The project, called Harbor Shores, was designed to bring "social change to Benton Harbor," according to promotional videos for the project.
"The intermingling that shifts a culture, makes it more upwardly mobile and creates more striving-type sensibilities naturally occurs when you bring people of different races and classes together," Marcus Robinson, then-president of the Consortium for Community Development nonprofit that helped lead the effort, told The New York Times Magazine in 2011. "It creates a mentality of inclusion. This could be a model for African-American towns. I want to see this turned into a great place to live, work and play and have it be predominantly black. A great place to play golf, go to the beach, with great schools, a place that turns out scholars, athletes and artists. A place that's banging, as they say."
Median home prices have increased in Benton Harbor from $67,500 in April 2011 to $101,000 in March, according to real estate site Trulia Inc. — though much of that could be linked to the high-end, often $800,000-plus homes at the Harbor Shores development.
Noel said the project was designed to be sensitive to the blight of the surrounding community.
"Many urban redevelopment projects are seen as displacing poorer residents because new development does create change," Noel said. "The Harbor Shores project is as well designed a process to avoid gentrification as is possible. The project is intended to spur opportunity in and around the development area...Harbor Shores does not allow the construction of gated communities, and all developments have public bike and walking trails that run through them."
The 530-acre tract of land for the project was formerly occupied by shuttered manufacturing plants — more than 140,000 tons of solid waste was removed from the site, Noel said.

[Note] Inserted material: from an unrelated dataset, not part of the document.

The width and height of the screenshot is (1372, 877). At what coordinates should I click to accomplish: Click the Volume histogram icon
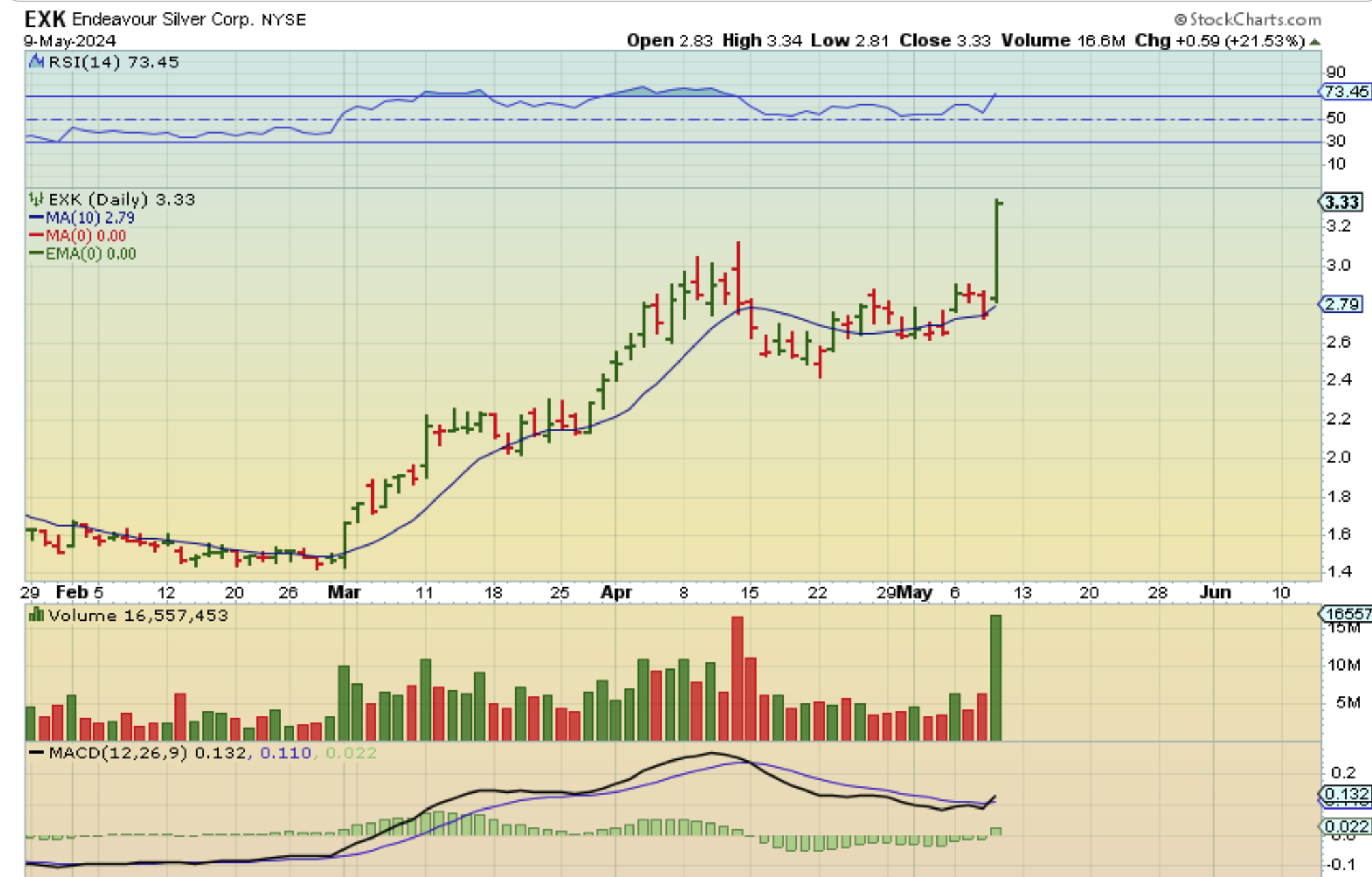coord(36,616)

"The signs of physical change within Harbor Shores have helped to build momentum and with it a community spirit embodying a 'can do attitude,' " Noel said.
Whirlpool continues its own brand of socioeconomic engineering by creating diversity within the community of its predominantly white-collar workforce. Whirlpool employs roughly 4,000 in the Benton Harbor region, Noel said, 2,000 of whom have advanced degrees.
Whirlpool established a lesbian, gay, bisexual and transgender network and has achieved a perfect score for the past 13 years from the Human Rights Campaign's U.S. Corporate Equality Index — which measures how well corporations treat LGBT employees.
"In some respects, what we've done has been by design and happenstance," Noel said. "Our workforce has to reflect our customer base, and we've made a commitment to those values. We attract great employees, and they're helping shape this community. As a global leader, we have to not only be progressive, we need to be successful."
Muhammad said the community is at an advantage to have the multinational corporation within its borders, even if tension still exists.
"There's definitely mixed feelings, but people in the community have gone to college on Whirlpool checks. We have retirees getting Whirlpool pensions. That's a lot of good that's gone around," Muhammad said. "We don't want to live in the past as a community, and we're intrinsically linked to Whirlpool and are happy to have their presence ... but I haven't met one person that doesn't agree that we need a plant to provide jobs to this community. I would be the biggest cheerleader and would have a pair of scissors the size of Trump Tower to cut that ribbon (for a grand opening)."